Politiker verschiedener Parteien haben rhetorisch die schärfst möglichen Register gezogen und an den Ausbruch des Bürgerkrieges erinnert. Einerseits will man damit die Bürger warnen, ruhig zu bleiben, andererseits zeigt sich an diesen Aussagen aber auch, wie fragil die Situation im Libanon weiterhin ist und bleibt. Ein erneuter Bürgerkrieg ist im Libanon nie auszuschließen, solange bewaffnete Milizen der Hizbullah mit Zustimmung des instabilen Staates beinah frei und unkontrolliert in Teilen und Stadteilen des Landes agieren können.

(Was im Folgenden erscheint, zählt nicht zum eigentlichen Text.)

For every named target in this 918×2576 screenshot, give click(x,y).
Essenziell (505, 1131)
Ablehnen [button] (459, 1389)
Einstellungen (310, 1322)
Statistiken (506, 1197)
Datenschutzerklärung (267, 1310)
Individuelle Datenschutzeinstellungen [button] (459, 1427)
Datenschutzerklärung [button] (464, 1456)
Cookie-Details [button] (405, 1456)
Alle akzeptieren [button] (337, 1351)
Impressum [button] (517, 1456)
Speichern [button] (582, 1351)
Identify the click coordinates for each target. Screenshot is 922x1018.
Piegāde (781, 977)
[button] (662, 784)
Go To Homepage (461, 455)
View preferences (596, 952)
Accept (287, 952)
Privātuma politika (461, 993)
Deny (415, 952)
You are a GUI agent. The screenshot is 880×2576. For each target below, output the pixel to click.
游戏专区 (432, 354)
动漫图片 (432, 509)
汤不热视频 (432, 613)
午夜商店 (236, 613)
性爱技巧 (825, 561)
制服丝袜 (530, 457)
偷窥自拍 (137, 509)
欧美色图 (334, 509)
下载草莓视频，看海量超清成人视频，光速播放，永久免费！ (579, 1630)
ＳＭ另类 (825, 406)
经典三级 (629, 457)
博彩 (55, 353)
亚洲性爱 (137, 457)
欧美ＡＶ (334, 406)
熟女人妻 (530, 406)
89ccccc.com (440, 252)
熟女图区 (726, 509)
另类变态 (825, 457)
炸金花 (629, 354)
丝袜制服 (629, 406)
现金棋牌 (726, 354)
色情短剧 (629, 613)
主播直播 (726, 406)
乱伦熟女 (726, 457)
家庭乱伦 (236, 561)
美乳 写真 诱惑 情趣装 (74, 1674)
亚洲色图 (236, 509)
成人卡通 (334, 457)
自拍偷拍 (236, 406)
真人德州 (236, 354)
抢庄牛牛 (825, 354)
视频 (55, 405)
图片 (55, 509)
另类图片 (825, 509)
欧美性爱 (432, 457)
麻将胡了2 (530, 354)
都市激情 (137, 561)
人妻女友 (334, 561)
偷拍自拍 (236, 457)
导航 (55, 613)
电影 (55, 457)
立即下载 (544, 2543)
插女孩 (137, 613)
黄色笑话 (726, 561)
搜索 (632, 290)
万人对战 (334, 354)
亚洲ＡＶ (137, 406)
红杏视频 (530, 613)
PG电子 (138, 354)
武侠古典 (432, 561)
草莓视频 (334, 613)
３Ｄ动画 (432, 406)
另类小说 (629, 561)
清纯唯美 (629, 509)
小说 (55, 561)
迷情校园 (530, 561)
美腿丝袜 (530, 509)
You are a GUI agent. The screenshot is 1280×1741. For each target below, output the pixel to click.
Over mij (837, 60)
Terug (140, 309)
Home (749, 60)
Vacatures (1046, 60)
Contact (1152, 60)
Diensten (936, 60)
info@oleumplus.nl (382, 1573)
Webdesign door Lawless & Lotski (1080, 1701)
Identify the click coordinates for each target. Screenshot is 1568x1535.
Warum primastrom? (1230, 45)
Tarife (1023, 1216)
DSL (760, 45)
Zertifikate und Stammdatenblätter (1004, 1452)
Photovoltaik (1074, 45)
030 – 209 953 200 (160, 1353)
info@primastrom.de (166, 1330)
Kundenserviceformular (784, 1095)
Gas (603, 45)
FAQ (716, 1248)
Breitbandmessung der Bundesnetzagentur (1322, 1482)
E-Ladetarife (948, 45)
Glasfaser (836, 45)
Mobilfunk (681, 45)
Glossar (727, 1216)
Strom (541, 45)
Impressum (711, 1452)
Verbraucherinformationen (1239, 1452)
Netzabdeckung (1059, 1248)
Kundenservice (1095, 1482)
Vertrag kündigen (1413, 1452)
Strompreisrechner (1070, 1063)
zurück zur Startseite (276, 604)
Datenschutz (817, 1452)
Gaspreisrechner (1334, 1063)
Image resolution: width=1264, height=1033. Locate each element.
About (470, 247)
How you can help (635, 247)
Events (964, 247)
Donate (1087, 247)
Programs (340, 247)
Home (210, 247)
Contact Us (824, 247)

Zwar scheint es eher unwahrscheinlich, dass der „Spiegel“-Artikel massive Wählerwanderungen auslöst, aber da die libanesische Wahl auf Messers Schneide steht, können auch kleine Veränderungen des Wahlverhaltens eine große Wirkung entfalten. Die nun zusätzlich durch den Artikel aufgeheizte Debatte kann den Funken auslösen, der den Libanon wieder ins politische Chaos versetzt, insbesondere wenn die Hizbullah trotz der Mord-Anschuldigungen gestärkt aus den Wahlen hervorgehen sollte.